▶ THE EXERCISE
Copy word for word the part of the material below that opens with the line containing "The width and" and closes with the line containing "point(49,62)". Leave the pictures out of your copy.

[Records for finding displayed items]
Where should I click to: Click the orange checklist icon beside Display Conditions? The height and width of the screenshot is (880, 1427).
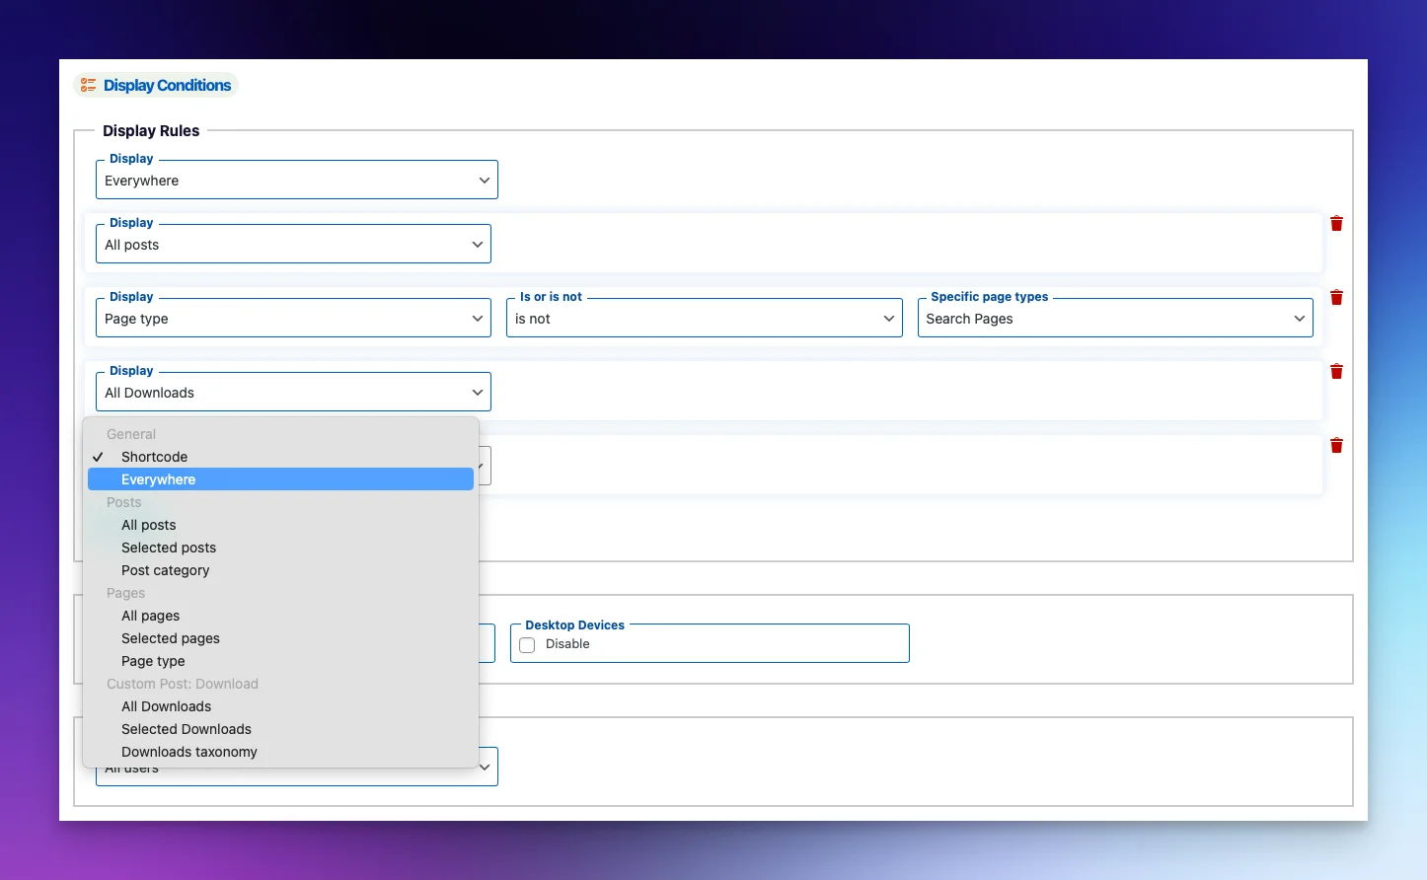point(88,85)
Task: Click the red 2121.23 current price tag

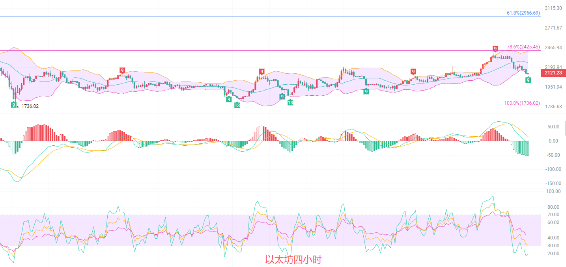Action: click(x=553, y=73)
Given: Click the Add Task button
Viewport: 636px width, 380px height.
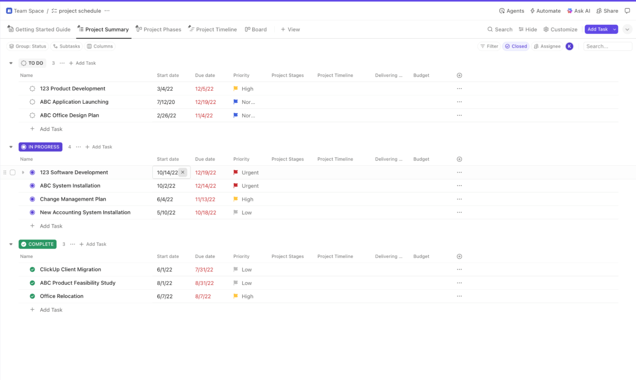Looking at the screenshot, I should click(x=597, y=29).
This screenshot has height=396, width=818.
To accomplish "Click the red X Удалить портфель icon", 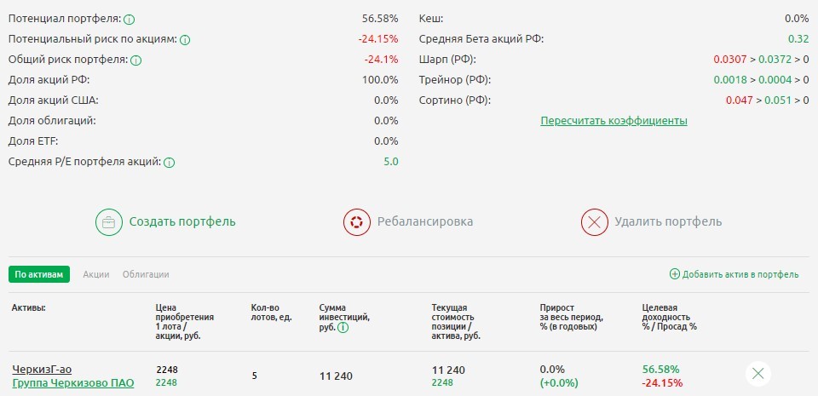I will [594, 222].
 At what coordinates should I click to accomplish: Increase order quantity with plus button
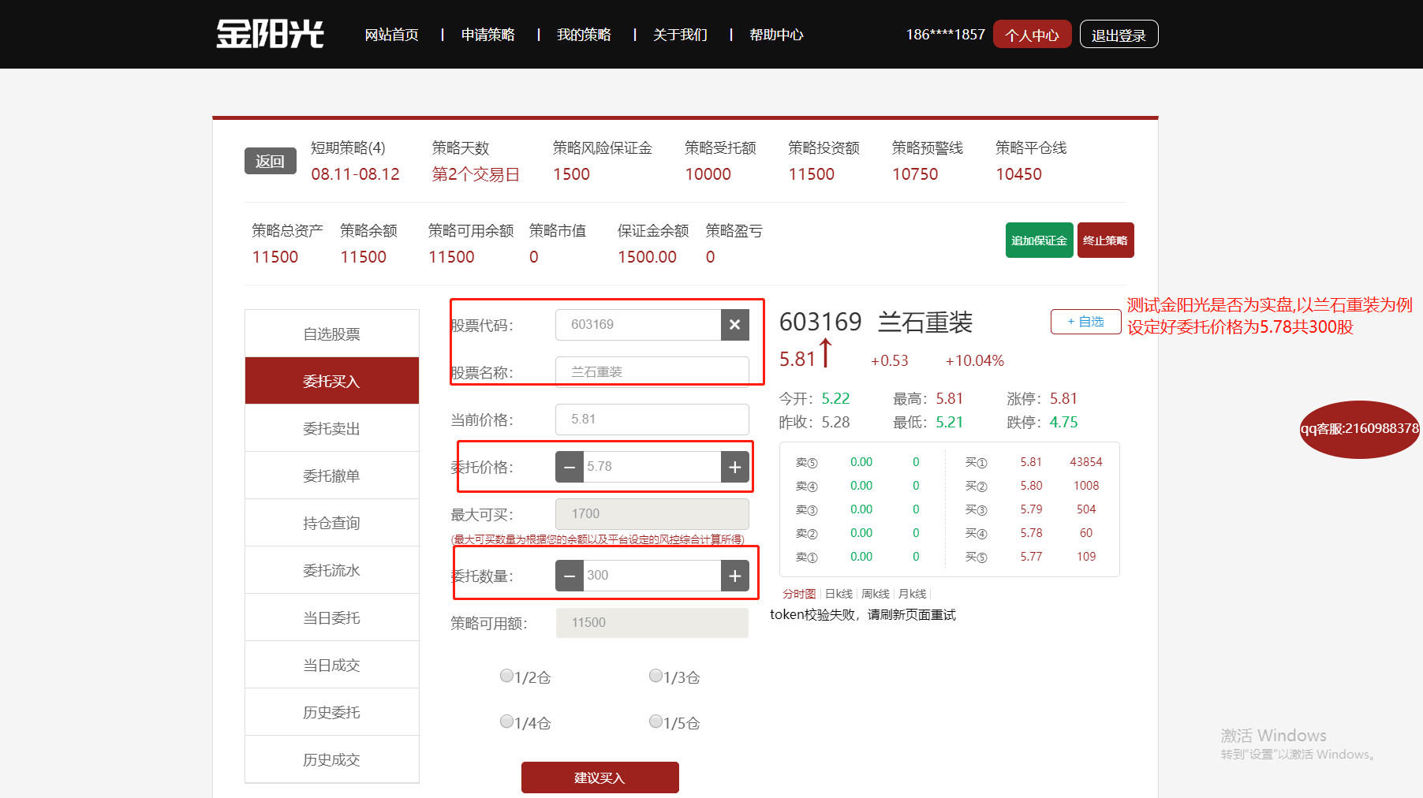(734, 576)
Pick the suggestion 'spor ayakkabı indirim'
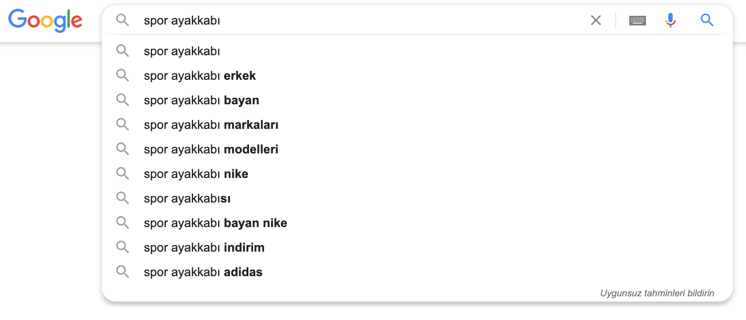The height and width of the screenshot is (320, 746). [417, 247]
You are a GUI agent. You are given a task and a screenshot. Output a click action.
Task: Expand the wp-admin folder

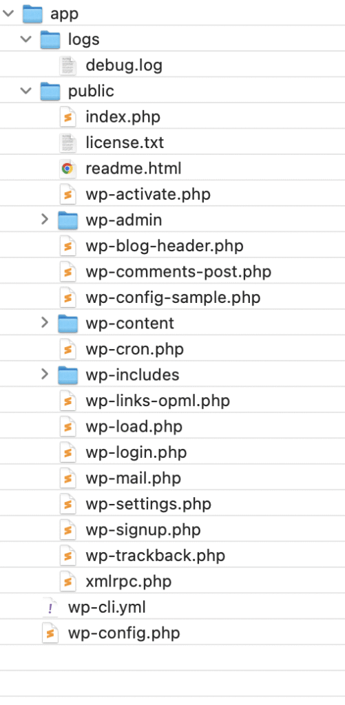44,220
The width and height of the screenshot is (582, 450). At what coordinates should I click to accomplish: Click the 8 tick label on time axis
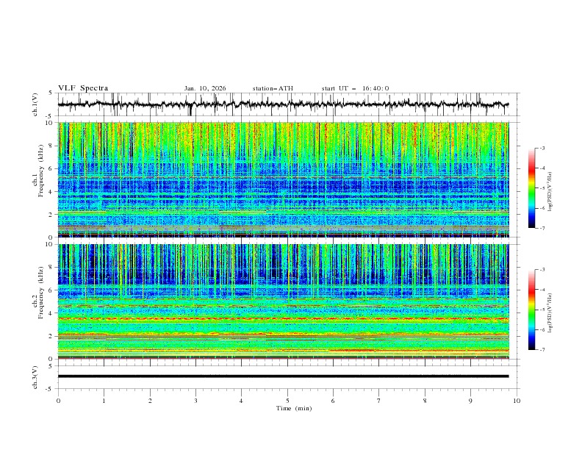[425, 400]
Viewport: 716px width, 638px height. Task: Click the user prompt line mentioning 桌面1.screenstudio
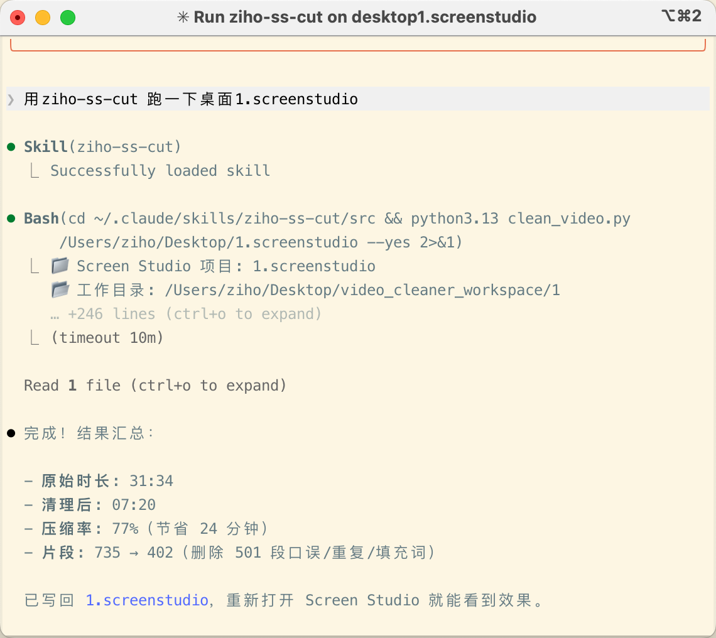191,99
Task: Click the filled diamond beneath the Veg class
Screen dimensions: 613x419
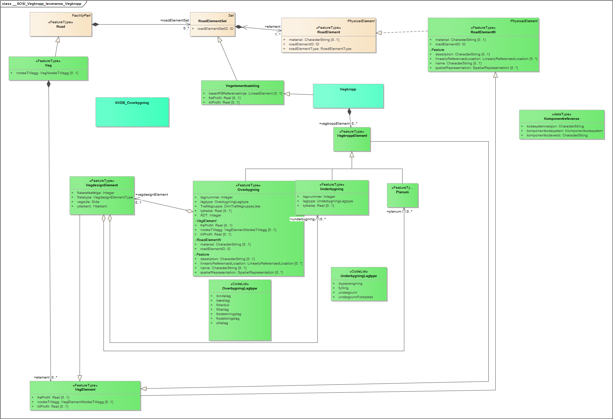Action: [x=48, y=84]
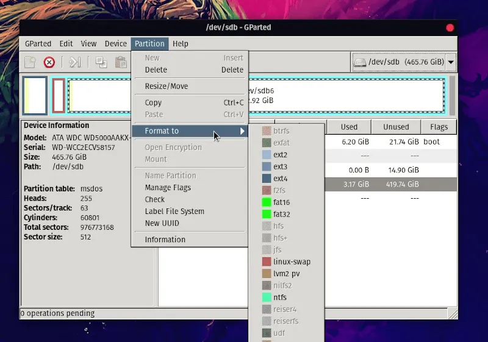Click the delete partition toolbar icon
Screen dimensions: 488x342
point(49,62)
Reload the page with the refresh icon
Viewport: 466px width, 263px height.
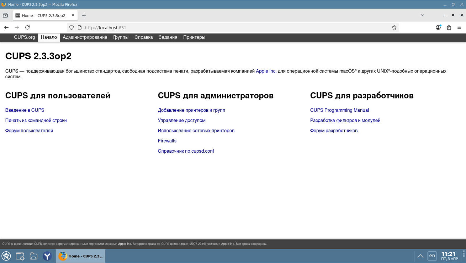click(x=28, y=27)
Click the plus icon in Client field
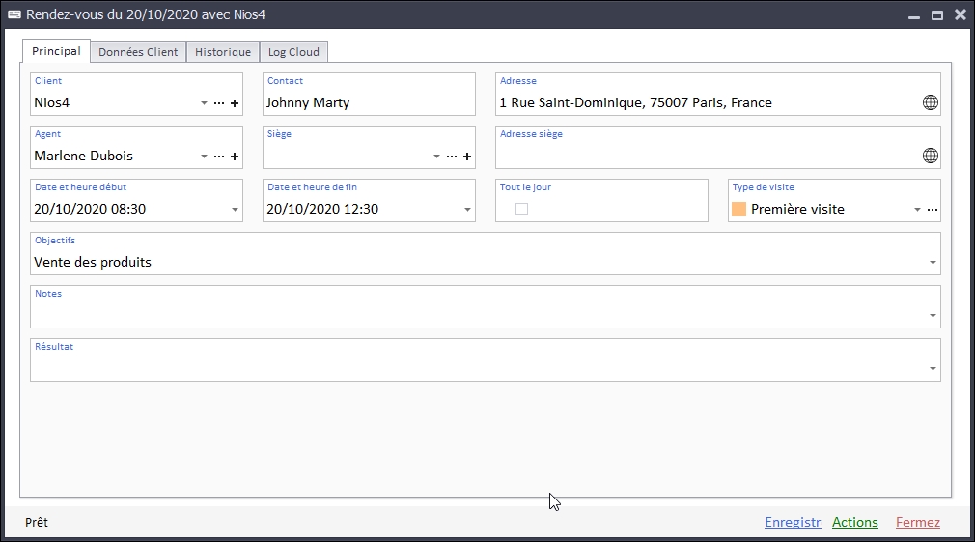 tap(235, 103)
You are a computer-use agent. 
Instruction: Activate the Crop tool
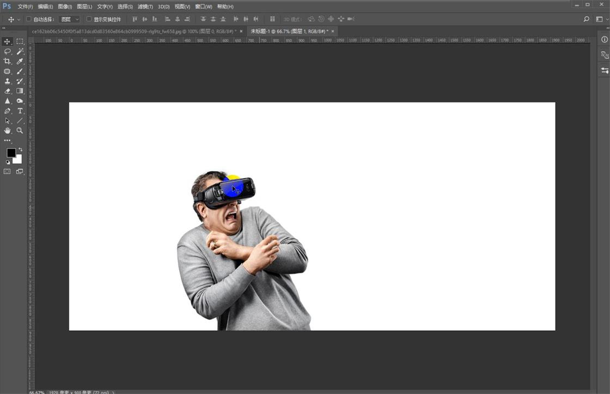tap(7, 62)
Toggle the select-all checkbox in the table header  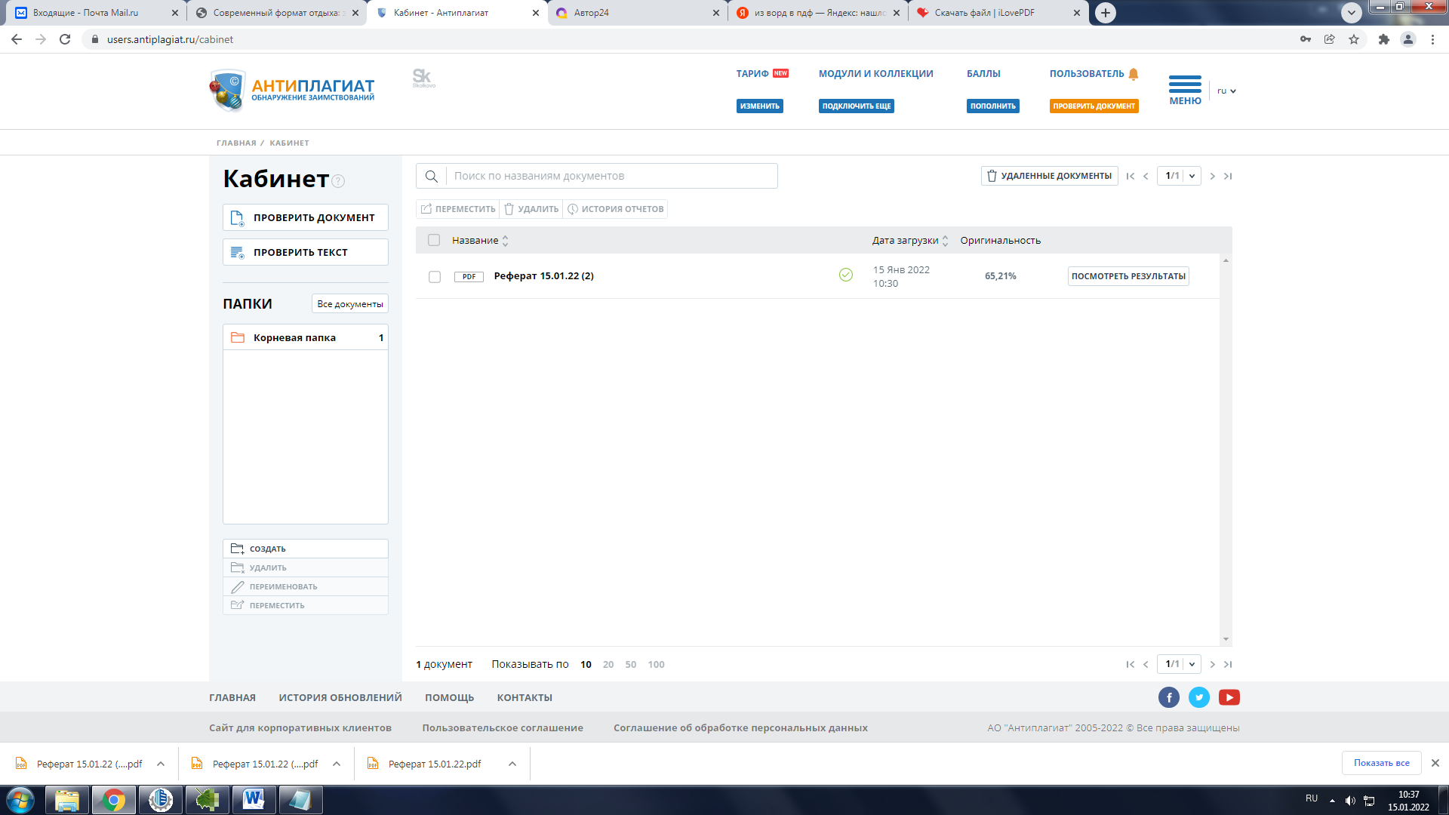pyautogui.click(x=434, y=240)
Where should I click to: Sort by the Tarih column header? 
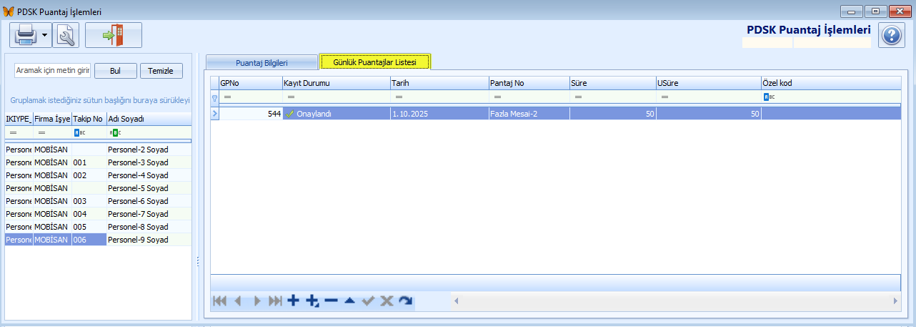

▶ FULL ANSWER
The width and height of the screenshot is (582, 450). At what coordinates should I click to accomplish: Click the 8 tick label on time axis
[425, 400]
Viewport: 716px width, 638px height. Task: Click the user prompt line mentioning 桌面1.screenstudio
191,99
Task: Click the filled diamond beneath the Veg class
Screen dimensions: 613x419
Action: [x=48, y=84]
Click the delete partition toolbar icon
Screen dimensions: 488x342
point(49,62)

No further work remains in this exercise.